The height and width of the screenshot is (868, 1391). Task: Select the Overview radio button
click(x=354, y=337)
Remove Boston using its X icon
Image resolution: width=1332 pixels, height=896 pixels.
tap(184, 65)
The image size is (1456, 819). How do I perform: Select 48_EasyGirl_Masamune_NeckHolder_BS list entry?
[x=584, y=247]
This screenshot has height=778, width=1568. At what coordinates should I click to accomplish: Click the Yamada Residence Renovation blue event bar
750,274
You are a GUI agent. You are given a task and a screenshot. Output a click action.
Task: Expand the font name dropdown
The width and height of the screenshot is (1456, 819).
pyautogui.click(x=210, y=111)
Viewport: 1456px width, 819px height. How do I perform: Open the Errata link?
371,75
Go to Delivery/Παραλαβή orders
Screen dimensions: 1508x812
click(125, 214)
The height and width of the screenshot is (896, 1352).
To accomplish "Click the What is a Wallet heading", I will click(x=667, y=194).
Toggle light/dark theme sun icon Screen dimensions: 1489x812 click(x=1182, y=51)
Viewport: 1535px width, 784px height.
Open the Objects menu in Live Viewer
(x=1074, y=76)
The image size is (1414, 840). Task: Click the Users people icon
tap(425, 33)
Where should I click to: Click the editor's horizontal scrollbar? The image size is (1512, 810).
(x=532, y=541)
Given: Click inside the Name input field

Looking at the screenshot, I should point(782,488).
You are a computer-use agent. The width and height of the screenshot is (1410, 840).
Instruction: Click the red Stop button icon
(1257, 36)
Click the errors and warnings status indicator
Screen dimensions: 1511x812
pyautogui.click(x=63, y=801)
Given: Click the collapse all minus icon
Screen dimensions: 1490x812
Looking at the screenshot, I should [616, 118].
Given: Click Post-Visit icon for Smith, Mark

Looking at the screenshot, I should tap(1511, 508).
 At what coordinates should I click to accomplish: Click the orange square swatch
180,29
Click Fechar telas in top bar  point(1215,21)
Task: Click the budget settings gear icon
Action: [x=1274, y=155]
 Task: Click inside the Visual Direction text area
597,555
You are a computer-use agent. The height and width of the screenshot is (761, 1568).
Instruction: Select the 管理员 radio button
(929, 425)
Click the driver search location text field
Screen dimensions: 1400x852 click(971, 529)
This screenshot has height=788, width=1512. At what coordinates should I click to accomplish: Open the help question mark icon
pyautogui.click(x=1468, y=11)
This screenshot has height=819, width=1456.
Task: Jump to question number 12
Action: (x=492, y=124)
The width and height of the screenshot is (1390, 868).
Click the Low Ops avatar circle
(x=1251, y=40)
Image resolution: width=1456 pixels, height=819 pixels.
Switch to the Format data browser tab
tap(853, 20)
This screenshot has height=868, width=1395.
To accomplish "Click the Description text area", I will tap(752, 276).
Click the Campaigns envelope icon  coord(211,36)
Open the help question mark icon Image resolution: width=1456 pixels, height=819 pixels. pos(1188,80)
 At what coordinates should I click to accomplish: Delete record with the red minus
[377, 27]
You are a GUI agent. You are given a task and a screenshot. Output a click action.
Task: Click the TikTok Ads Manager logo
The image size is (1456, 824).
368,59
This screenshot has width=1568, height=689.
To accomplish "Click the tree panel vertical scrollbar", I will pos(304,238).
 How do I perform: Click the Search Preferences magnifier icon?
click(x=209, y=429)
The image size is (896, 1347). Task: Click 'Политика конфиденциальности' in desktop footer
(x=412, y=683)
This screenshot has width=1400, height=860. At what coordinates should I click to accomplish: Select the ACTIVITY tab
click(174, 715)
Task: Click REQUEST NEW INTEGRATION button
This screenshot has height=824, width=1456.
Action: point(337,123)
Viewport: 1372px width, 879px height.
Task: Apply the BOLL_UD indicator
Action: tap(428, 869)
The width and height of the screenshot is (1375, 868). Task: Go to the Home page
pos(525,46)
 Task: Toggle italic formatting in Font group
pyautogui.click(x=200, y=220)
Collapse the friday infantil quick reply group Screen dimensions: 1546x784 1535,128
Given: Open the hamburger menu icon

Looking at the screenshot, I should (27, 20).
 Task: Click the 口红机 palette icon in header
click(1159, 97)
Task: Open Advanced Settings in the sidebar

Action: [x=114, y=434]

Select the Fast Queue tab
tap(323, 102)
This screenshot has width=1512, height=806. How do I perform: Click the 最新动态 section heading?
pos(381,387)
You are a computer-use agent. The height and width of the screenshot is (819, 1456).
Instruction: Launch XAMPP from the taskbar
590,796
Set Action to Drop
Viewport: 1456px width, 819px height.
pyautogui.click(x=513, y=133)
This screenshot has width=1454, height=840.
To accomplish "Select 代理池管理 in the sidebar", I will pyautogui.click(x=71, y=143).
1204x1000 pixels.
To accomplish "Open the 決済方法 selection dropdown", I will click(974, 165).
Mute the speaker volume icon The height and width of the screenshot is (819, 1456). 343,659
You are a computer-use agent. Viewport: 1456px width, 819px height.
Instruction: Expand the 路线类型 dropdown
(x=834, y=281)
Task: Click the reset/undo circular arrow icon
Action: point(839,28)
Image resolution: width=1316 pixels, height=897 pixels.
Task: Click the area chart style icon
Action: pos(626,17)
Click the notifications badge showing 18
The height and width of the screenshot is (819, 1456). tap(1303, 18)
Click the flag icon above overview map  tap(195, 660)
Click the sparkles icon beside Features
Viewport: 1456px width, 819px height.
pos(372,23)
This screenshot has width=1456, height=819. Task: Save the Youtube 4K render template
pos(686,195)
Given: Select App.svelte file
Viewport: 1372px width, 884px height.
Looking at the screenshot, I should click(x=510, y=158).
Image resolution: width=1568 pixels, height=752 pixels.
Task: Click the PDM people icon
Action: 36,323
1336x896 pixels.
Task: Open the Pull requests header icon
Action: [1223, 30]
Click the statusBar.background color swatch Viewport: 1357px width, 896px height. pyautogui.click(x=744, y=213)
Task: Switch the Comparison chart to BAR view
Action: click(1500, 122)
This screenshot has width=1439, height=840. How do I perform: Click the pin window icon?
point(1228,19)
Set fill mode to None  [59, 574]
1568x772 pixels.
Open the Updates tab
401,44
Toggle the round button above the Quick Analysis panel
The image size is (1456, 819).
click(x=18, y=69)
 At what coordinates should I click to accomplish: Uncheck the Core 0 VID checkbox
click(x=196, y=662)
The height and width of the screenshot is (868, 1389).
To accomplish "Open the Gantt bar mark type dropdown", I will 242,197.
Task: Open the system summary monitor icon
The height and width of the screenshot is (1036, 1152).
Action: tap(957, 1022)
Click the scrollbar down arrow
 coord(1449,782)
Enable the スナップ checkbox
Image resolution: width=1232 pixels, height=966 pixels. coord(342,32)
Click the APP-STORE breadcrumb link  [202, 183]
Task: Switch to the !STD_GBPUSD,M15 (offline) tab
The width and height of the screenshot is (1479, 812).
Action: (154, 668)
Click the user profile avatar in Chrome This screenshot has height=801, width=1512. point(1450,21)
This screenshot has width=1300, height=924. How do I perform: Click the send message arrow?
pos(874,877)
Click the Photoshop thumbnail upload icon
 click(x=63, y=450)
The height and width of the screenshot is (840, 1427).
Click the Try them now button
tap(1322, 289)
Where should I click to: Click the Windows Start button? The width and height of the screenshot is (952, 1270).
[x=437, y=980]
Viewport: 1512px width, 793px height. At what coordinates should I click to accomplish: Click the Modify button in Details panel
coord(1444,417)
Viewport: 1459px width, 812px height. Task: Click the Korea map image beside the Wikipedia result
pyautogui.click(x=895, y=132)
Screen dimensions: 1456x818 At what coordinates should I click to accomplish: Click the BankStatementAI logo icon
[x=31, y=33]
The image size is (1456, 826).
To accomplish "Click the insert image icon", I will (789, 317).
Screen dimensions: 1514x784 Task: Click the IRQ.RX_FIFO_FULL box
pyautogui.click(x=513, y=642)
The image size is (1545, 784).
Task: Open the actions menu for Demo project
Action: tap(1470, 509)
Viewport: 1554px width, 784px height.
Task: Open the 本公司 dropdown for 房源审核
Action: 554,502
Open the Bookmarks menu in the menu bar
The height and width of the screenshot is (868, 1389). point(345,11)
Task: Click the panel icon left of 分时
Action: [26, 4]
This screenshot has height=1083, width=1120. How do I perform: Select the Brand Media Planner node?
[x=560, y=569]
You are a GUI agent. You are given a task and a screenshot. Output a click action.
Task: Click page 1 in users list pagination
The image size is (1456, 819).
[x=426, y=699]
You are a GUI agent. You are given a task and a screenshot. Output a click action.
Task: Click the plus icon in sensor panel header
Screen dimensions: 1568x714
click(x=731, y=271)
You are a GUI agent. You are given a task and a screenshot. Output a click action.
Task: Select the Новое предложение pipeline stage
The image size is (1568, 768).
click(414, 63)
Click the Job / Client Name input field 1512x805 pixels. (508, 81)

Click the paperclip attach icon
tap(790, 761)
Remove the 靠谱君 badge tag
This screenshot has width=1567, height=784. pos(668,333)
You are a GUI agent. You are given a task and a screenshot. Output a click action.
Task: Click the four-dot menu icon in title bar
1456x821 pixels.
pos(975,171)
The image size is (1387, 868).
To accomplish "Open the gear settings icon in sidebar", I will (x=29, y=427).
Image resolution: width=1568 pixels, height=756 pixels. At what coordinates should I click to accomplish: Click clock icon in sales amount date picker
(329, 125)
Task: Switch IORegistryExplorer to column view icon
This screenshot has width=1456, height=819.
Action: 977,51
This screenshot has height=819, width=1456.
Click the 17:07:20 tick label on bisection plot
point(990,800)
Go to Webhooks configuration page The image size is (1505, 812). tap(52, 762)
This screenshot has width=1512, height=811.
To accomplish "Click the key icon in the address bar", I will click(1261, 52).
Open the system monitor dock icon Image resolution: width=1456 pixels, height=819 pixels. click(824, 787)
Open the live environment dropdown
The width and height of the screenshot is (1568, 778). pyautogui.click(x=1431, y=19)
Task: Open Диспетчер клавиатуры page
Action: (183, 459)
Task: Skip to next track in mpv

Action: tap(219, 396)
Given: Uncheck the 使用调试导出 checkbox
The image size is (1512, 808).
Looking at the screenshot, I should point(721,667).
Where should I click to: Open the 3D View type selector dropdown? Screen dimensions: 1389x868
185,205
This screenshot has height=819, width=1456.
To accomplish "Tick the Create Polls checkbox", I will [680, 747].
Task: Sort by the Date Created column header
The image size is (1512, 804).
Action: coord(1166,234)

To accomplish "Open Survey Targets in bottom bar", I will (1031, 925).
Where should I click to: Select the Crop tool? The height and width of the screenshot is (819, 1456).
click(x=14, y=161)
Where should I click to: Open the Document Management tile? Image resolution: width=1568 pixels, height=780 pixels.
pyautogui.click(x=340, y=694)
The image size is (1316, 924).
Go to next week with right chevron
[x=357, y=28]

----

> _Your objective_: Restate word for word the lines in the material above from the one with "Go to Webhooks" to the one with "Open the system monitor"; both of those lines count, and nothing else does.

> _Solution to this task_:
Go to Webhooks configuration page The image size is (1505, 812). tap(52, 762)
This screenshot has width=1512, height=811.
To accomplish "Click the key icon in the address bar", I will click(1261, 52).
Open the system monitor dock icon Image resolution: width=1456 pixels, height=819 pixels. click(824, 787)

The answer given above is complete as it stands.